My daughter killed her first deer with my 7 - 08 Encore. It doesn't kick and she's not scare of it which is important. I have also killed 200# deer with it where they dropped in their tracks.


----------



## Tippin Slow (Nov 21, 2007)

7mm-08 perfect for kids and no need to upgrade to larger caliber as they grow. Seems like the 7mm-08 is recommended for kids, women, and men all the time by people who are classified as gun nuts. Only draw back is that ammo is a little more expensive and a little less available than 270, 30-06, 308..


----------



## 69Viking (Oct 30, 2008)

First go look at the Ammo prices of the 7-08, .270 and .243. They all shoot a similar round and my choice would be based on price of the ammo considering how expensive its getting. I don't think you can go wrong with any of the 3 for her. Best of luck, let us know what you do go with. When looking take a look at the new Marlin bolt actions in those calibers, for the money you can't buy a more accurate gone IMO.


----------



## skullmount1988 (Dec 13, 2010)

All these calibers are good choices in my opinion but when a deer steps out they all kick like a .22


----------



## jspooney (Oct 2, 2007)

Lol, we didn't help you at all did we?


----------



## Burnt Drag (Jun 3, 2008)

4 deer with 4 sierra 90gr. bullets. out of my .243. A family friend has killed over 50 with Remington core loct over a period of years with his BAR .243 As was mentioned earlier, advancements in bullet performance has made the round much more versile. I've heard alot of good about that 7mmO8, but I can't afford another dang rifle to test it out.


----------



## baldona523 (Mar 2, 2008)

What are the chances she'll ever use the gun for something bigger than deer or hogs? Obviously, the 243 would be the least capable round in a contest with a 7-08 and 270. But I have killed plenty of game with the 243. It is the cheapest ammo, the guns are most likely the lightest, and it is more than plenty. 243 is a solid round for long distance also.
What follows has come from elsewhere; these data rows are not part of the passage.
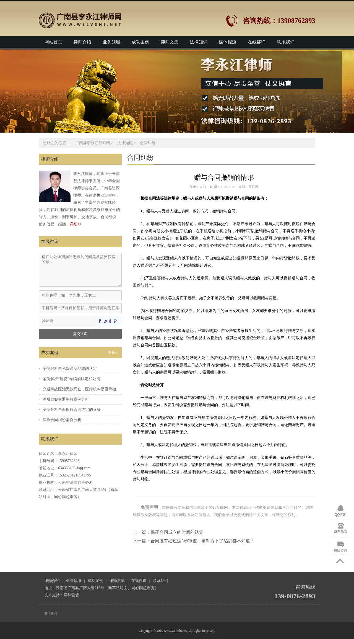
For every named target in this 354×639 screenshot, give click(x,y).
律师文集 (169, 42)
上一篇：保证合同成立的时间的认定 (168, 532)
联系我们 (286, 42)
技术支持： (54, 595)
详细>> (76, 224)
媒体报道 (227, 42)
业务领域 (111, 42)
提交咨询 (80, 334)
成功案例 (140, 42)
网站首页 (53, 42)
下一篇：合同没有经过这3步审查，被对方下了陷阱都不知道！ (193, 540)
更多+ (113, 353)
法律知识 (198, 42)
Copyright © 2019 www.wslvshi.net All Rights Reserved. (177, 631)
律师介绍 (82, 42)
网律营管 (71, 595)
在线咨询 (257, 42)
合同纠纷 (147, 143)
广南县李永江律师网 (92, 143)
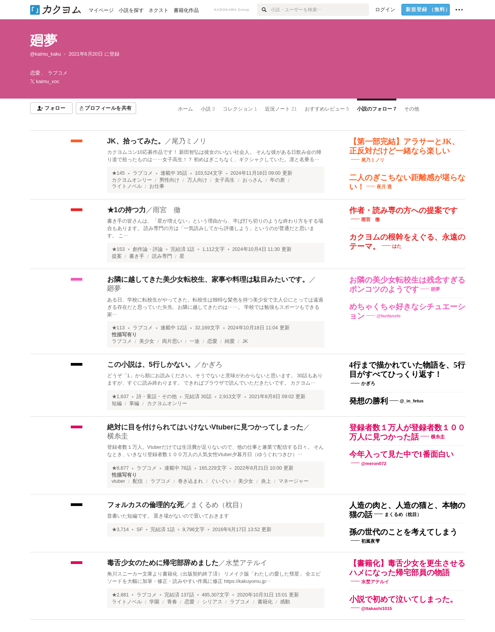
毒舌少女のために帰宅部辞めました (162, 563)
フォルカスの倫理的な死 (145, 505)
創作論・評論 (148, 249)
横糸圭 (117, 436)
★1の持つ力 (126, 210)
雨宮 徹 (167, 210)
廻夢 (43, 40)
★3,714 (120, 529)
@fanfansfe (389, 315)
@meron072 (374, 463)
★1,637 (120, 396)
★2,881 (120, 595)
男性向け (169, 180)
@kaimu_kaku (45, 54)
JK (245, 341)
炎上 (266, 481)
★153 (118, 249)
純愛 (230, 341)
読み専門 (162, 256)
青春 (172, 602)
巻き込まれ (190, 481)
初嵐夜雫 (370, 541)
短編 (117, 403)
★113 (118, 327)
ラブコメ (143, 173)
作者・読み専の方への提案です (403, 210)
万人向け (197, 180)
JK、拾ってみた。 (136, 141)
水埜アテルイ (246, 563)
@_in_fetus (412, 401)
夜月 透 (384, 186)
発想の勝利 (368, 401)
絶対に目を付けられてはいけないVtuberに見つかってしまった (205, 427)
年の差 (277, 180)
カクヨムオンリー (132, 180)
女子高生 (225, 180)
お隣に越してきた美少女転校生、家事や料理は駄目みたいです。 (208, 279)
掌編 (134, 403)
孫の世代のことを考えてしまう (403, 532)
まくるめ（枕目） (218, 505)
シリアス (212, 602)
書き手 (136, 256)
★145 (118, 173)
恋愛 (212, 341)
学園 (154, 602)
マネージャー (293, 481)
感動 (285, 602)
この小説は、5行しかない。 (151, 364)
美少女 (146, 341)
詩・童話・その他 (157, 396)
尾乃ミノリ (189, 141)
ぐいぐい (221, 481)
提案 (117, 256)
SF (140, 529)
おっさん (252, 180)
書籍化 (265, 602)
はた (396, 246)
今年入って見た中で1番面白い (401, 454)
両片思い (172, 341)
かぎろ (211, 364)
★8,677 (120, 468)
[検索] (264, 9)
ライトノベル (127, 186)
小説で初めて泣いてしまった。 (403, 599)
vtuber (118, 481)
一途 (194, 341)
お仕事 (156, 186)
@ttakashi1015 (376, 608)
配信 (138, 481)
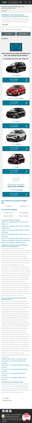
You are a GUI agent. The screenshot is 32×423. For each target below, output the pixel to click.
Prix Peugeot (6, 398)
All of these are light enough kicking when hunting, heck a 30-06 would not be noticeable when hunting to most people. But as said, it is all about range time and when it comes to range time with kids and women the lighter the round the better IMO.


----------



## bobinbusan (Feb 16, 2010)

243 is the way to go, ammo less then $20.00, 7MM-08 runs close to $30.00


----------



## FrankwT (Jul 25, 2010)

Yeah I would offer my Winchester mdl 70 in 270 wsm but it would not be the quiet recoil of the 243. I like the 270 better but for a small frame first time shooter the 243 is a great caliber.


----------



## Splittine (Nov 24, 2007)

bobinbusan said:


> 243 is the way to go, ammo less then $20.00, 7MM-08 runs close to $30.00


Yeah but how many boxes do you really shoot a year or in 5 years? If $10 a year probably less since many don't shoot 20 times a year is an issue you should buy a .22 and not worry about deer hunting. JMHO.


----------



## TSpecks (Oct 3, 2007)

Splittine said:


> Yeah but how many boxes do you really shoot a year or in 5 years? If $10 a year probably less since many don't shoot 20 times a year is an issue you should buy a .22 and not worry about deer hunting. JMHO.
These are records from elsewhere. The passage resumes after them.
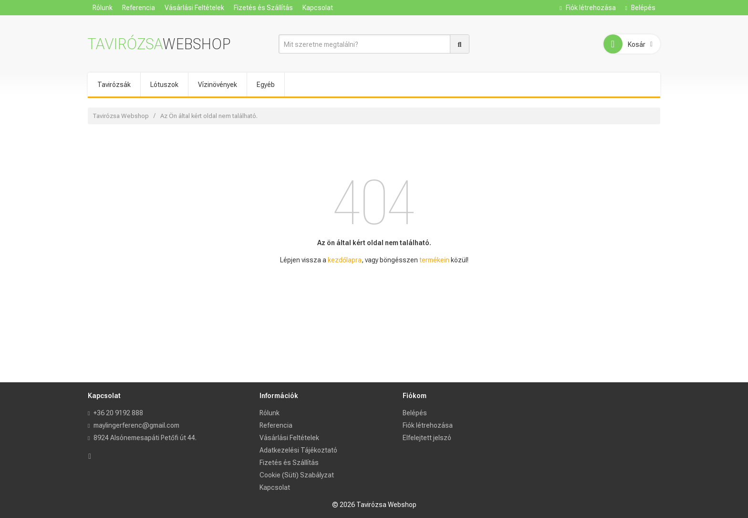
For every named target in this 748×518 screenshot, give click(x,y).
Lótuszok (164, 84)
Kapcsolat (317, 7)
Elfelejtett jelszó (427, 438)
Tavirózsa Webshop (121, 115)
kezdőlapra (345, 260)
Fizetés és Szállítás (263, 7)
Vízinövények (217, 84)
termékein (434, 260)
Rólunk (103, 7)
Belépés (640, 7)
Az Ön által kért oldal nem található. (209, 115)
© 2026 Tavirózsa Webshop (374, 504)
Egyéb (266, 84)
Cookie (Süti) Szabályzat (297, 475)
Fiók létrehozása (587, 7)
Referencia (138, 7)
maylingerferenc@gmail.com (136, 425)
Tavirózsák (114, 84)
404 (374, 203)
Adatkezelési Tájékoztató (298, 450)
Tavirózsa (159, 44)
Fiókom (414, 395)
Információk (279, 395)
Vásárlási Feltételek (194, 7)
 Agreed how many time are you plaining on shooting in a year? $26.99 for fusion 7-08 (20 rounds)140grn Knock'em down


----------



## drifterfisher (Oct 9, 2009)

Splittine said:


> Yeah but how many boxes do you really shoot a year or in 5 years? If $10 a year probably less since many don't shoot 20 times a year is an issue you should buy a .22 and not worry about deer hunting. JMHO.


So your a proficient shot,and can guarantee where it will hit,without shooting the gun?????I shoot at least twice a week and I still have doubts at times. And I shoot year round.


----------



## Splittine (Nov 24, 2007)

drifterfisher said:


> So your a proficient shot,and can guarantee where it will hit,without shooting the gun?????I shoot at least twice a week and I still have doubts at times. And I shoot year round.
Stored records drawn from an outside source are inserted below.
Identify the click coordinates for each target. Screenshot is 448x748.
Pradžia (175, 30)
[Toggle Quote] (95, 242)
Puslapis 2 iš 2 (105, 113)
How many people actually shoot their hunting rig all year, I'd be willing to say 99% don't. For the average person a box of ammo will last a couple years after sighted in. If you shoot twice a week and have doubts about shots you take you should probably not pull the trigger till you feel comfortable. I shoot a lot, more than most but I wasn't referring to me , I was referring to the average Joe hunter that pulls the trigger a few times a year.


----------



## bama1973 (Sep 21, 2008)

7mm-08 the way to go. Have shot several deer with mine and with new ammo like the Hornandy sst superformance just devasting.


----------



## jdrph270 (Jul 19, 2009)

The 243 was designed for the best round for someone who could not afford two rifles for varmit and deer sized game. Its fits the bill for that sure but I just dont like the smaller bullet diameter. I personally would opt for the 77mm08 for deer rifle and my son 10yrs shoots one as well as myself unless I am hunting the powerlines. Thats when the 270wsm comes out. Good luck on your choice.


----------